Background: Genetic variations have emerged as crucial players in the etiology of Alzheimer's disease (AD), and they serve for a better understanding of the disease mechanisms; yet the specific roles of these genetic variants remain uncertain. Animal models with reminiscent disease pathology could uncover previously uncharacterized roles of these genes. Therefore, we generated zebrafish models for AD variants to analyze the in depth molecular and biological functions of these variants.
Method: Using CRISPR/Cas9, we generated a knockout model for abca7, orthologous to human ABCA7. We performed single cell transcriptomics and analyzed the altered genes and molecular pathways in zebrafish.
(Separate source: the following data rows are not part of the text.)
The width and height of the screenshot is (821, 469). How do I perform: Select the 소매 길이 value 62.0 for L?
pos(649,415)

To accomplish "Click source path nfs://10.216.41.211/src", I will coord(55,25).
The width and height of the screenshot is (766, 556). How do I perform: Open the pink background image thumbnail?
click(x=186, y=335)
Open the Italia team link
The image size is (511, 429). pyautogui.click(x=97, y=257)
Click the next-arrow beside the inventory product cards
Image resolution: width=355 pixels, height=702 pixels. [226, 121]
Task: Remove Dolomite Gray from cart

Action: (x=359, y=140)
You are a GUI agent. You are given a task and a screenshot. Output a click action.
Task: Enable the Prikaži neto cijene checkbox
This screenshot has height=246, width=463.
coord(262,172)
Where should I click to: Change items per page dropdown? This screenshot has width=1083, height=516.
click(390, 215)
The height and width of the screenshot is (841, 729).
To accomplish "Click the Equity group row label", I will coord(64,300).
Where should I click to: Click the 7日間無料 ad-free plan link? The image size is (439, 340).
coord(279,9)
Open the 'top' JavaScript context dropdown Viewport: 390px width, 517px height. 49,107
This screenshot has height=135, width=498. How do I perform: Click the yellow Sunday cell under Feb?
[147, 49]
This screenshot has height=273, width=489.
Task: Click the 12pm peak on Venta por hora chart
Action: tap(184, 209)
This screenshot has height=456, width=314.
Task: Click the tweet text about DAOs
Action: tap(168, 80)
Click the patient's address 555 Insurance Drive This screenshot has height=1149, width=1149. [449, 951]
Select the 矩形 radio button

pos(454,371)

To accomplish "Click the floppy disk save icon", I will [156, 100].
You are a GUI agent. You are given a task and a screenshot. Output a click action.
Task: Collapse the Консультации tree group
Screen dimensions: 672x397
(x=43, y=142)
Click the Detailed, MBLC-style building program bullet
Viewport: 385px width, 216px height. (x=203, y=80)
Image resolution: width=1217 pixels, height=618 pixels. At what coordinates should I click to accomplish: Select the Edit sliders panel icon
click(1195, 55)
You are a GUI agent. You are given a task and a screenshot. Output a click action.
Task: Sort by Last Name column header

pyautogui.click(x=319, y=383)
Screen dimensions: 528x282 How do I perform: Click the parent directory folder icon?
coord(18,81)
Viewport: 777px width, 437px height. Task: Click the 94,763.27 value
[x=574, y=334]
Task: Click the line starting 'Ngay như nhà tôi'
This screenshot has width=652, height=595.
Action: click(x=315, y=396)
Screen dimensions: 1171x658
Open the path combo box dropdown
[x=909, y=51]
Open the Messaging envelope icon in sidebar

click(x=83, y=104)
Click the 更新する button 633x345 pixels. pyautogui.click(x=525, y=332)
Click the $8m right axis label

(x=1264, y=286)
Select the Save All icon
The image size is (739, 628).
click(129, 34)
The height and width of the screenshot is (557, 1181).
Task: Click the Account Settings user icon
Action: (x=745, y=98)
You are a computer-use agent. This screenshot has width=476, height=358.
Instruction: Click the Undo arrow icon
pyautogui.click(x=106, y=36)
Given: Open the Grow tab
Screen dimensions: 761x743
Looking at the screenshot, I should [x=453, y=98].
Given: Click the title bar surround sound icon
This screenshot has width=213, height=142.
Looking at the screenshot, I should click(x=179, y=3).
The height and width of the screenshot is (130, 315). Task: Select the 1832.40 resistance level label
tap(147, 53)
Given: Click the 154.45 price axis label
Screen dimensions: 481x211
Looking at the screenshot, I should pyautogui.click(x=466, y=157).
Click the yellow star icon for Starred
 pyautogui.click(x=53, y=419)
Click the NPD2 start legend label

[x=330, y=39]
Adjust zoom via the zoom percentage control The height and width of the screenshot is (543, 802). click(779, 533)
We leveraged data from multiethnic AD cohorts at Mayo Clinic and Columbia University, to perform genetic association studies, co-expression analyses, in silico interaction mapping, family based variant segregation analyses and epigenetic association studies, and the functional and histological studies in zebrafish.
Result: The abca7± zebrafish reduced astroglial proliferation, synaptic integrity, and microglial response after Aβ42 toxicity. We found that the abca7 loss-of-function (LOF) reduced neuropeptide Y (npy) expression as well as Brain-derived neurotrophic factor (bdnf) and Nerve growth factor receptor (ngfr). Human brain analysis showed reduced NPY in AD, regulatory interaction between NPY and BDNF, genetic variants in NPY associated with AD, and segregation of variants in ABCA7, BDNF and NGFR in families. ABCA7 variants altered the epigenetic codes in NPY, BDNF, and NGFR promoter regions. Human results paralleled with zebrafish findings to indicate an evolutionarily conserved disease mechanism through ABCA7-NPY signalling axis. NPY administration to zebrafish rescued the phenotypes in abca7 knockout, suggesting a true biological relevance.
Conclusion: Our results demonstrate a previously unknown link between ABCA7 and NPY in regulation of synaptic integrity and neurogenesis in AD. We propose that ABCA7-dependent NPY is a resilience factor in vertebrate brains, and this reserve mechanism is impaired in AD.
© 2024 The Alzheimer's Association. Alzheimer's & Dementia published by Wiley Periodicals LLC on behalf of Alzheimer's Association.